■ WHAT YOU NEED TO DO ■
In the records below, find the line with "This screenshot has width=932, height=630.", then copy each line exactly until you have copied the line with "Uncheck .NET 6.0 运行时 in installation details". Leave any picture out.

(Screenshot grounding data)
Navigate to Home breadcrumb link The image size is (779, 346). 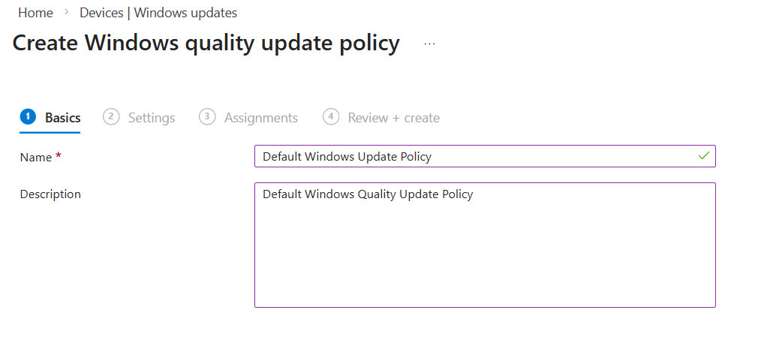coord(35,13)
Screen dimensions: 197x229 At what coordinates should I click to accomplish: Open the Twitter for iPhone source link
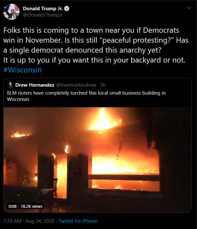coord(78,221)
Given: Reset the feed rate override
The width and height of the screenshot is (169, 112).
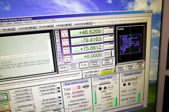Looking at the screenshot, I should (110, 87).
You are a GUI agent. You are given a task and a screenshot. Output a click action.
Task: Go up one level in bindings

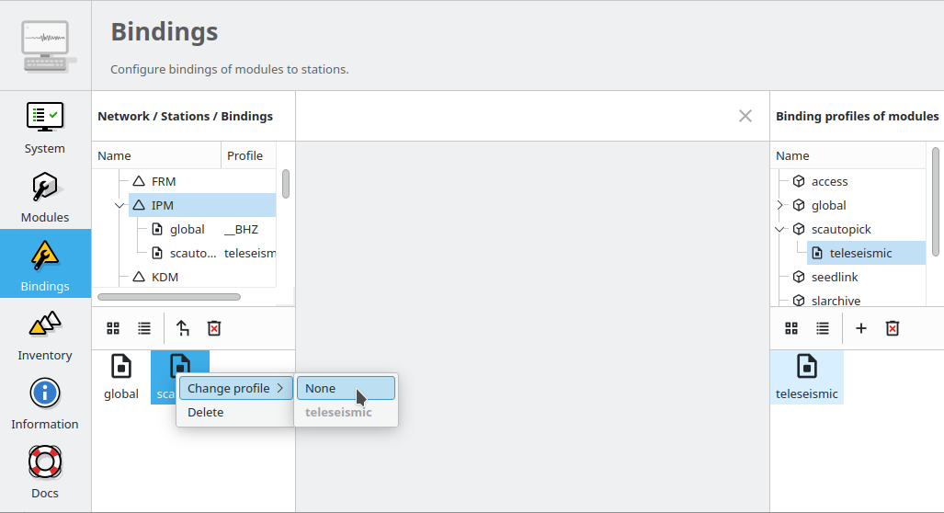[183, 328]
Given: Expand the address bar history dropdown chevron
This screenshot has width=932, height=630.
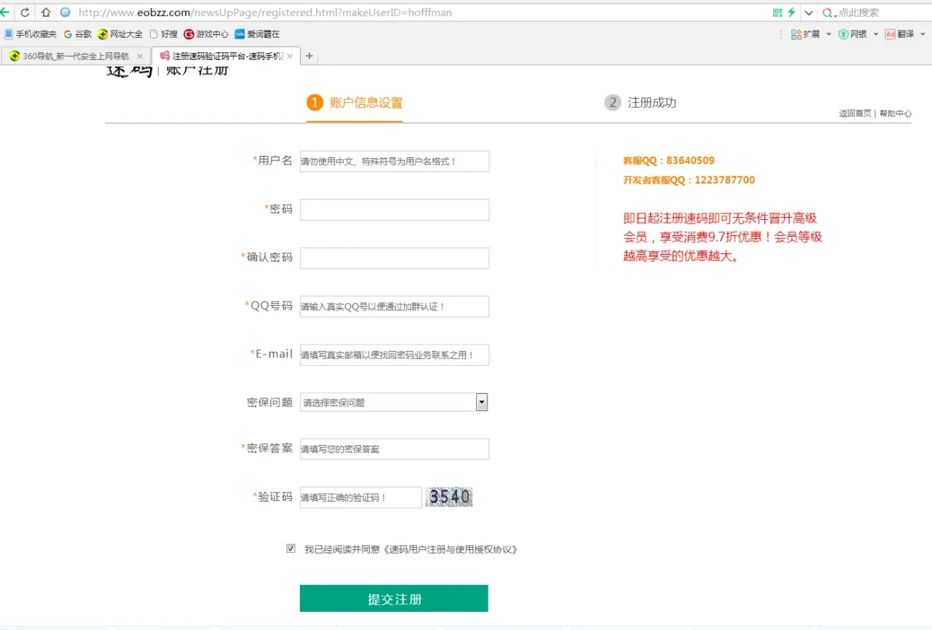Looking at the screenshot, I should tap(809, 12).
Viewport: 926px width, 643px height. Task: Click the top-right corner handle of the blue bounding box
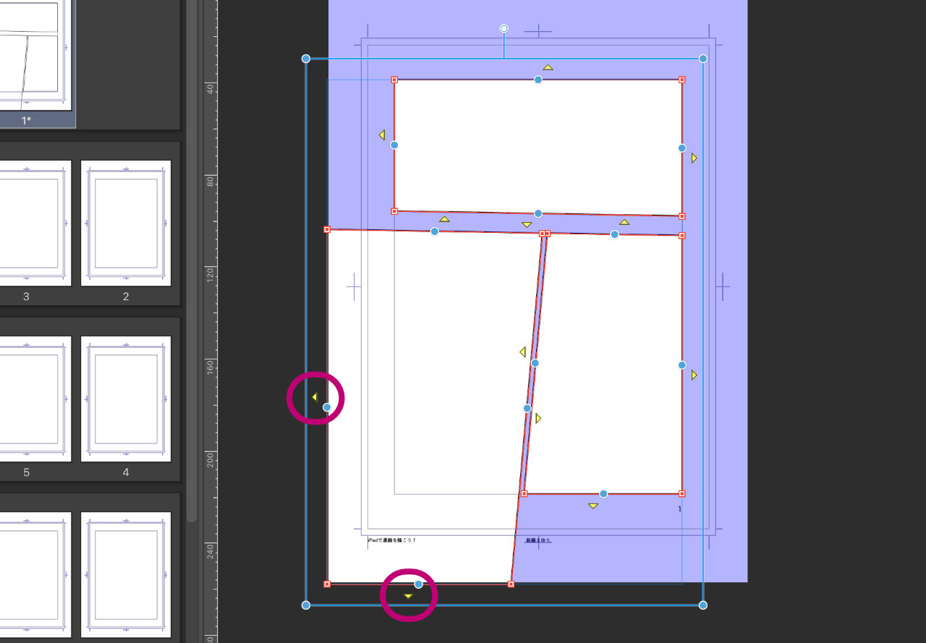pos(702,59)
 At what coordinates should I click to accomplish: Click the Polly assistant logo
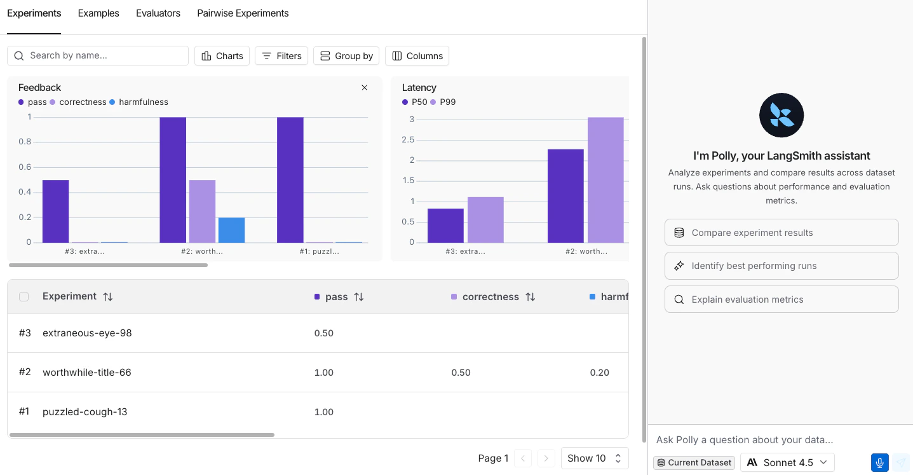point(781,115)
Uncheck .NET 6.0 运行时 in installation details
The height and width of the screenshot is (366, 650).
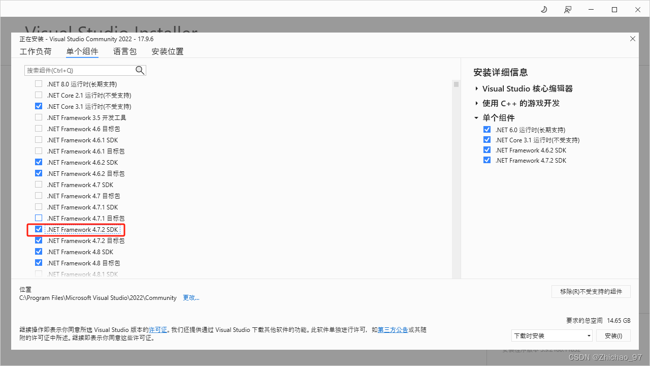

■ SOLVED PROBLEM ■
This screenshot has width=932, height=630.
Looking at the screenshot, I should tap(809, 12).
Viewport: 926px width, 643px height. Task: Click the top-right corner handle of the blue bounding box
pos(702,59)
 At what coordinates should I click to accomplish: Click the Polly assistant logo
point(781,115)
Uncheck .NET 6.0 运行时 in installation details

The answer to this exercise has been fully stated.